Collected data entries

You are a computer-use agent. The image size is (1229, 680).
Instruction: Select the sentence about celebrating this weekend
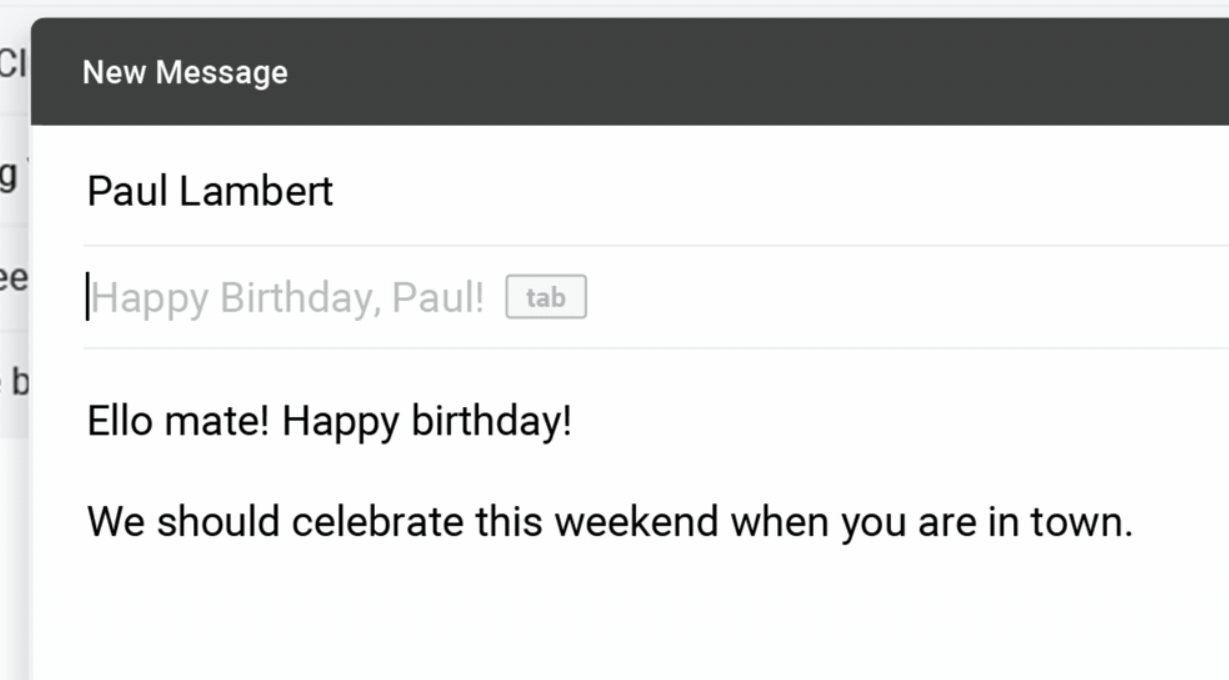click(x=610, y=521)
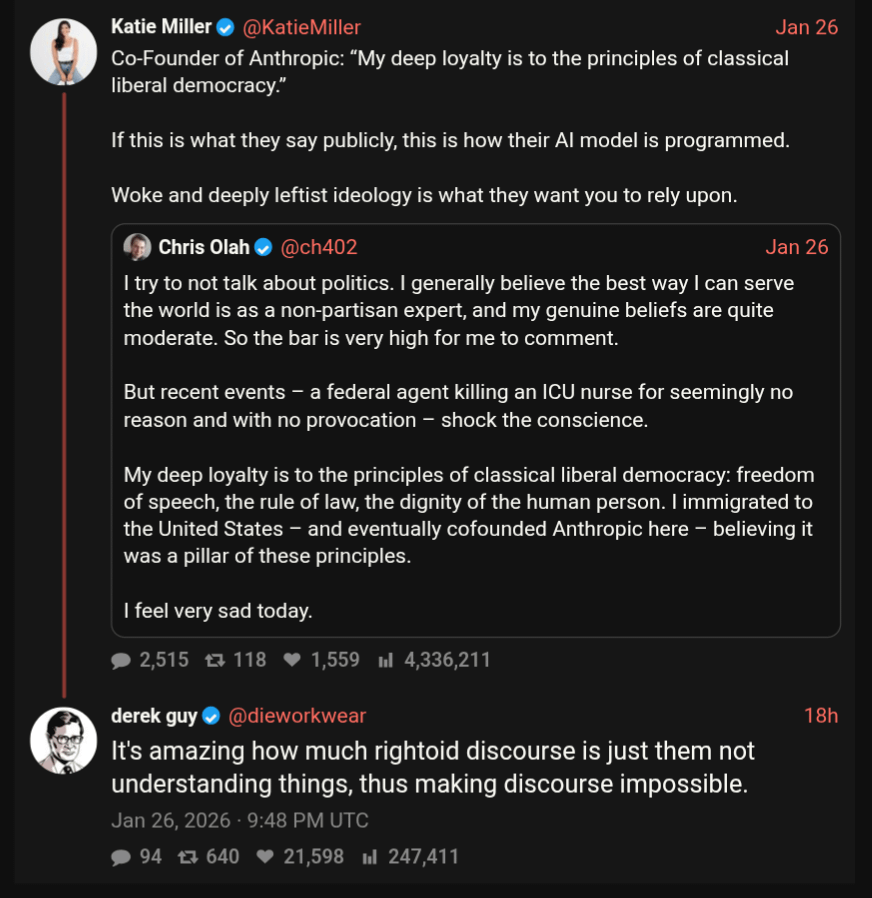
Task: Open derek guy's avatar image
Action: (x=63, y=740)
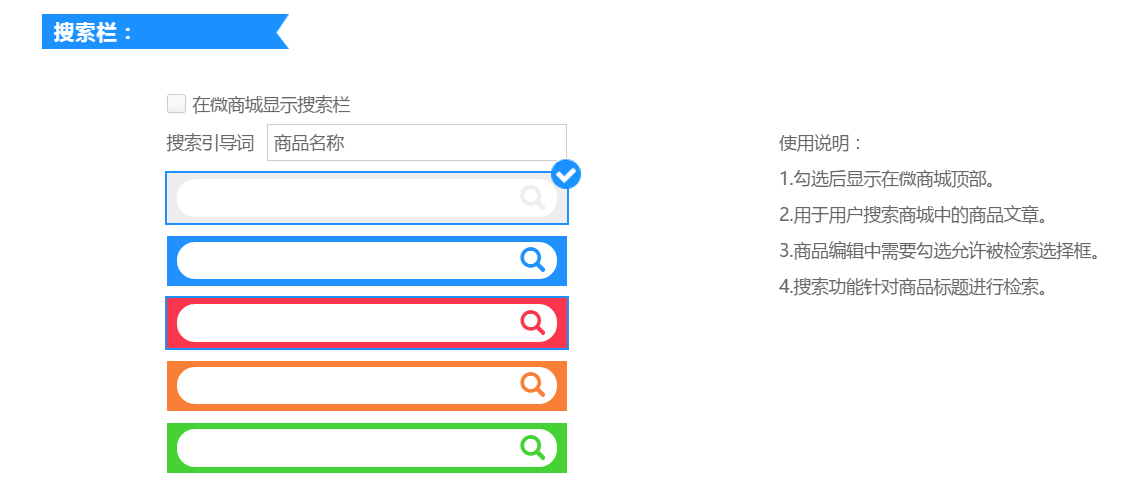Select the orange search bar style
The image size is (1123, 502).
coord(350,385)
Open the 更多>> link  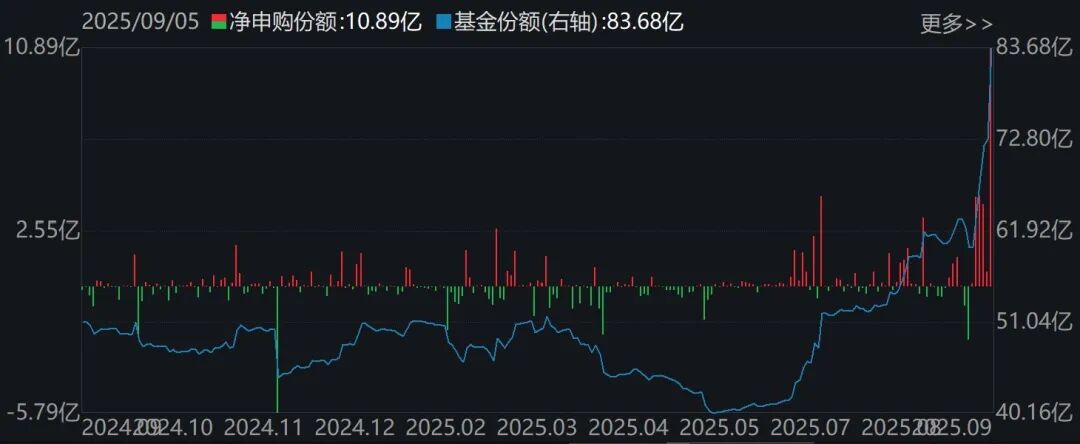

• _Activity_
Repeat the data exactly, dropping every picture it holds.

• _Exercise result_
You are a computer-use agent. The image size is (1229, 680).
Instruction: Select the sentence about celebrating this weekend
click(x=610, y=521)
Task: Open derek guy's avatar image
Action: (x=63, y=740)
Select the orange search bar style
The image size is (1123, 502).
coord(350,385)
Open the 更多>> link  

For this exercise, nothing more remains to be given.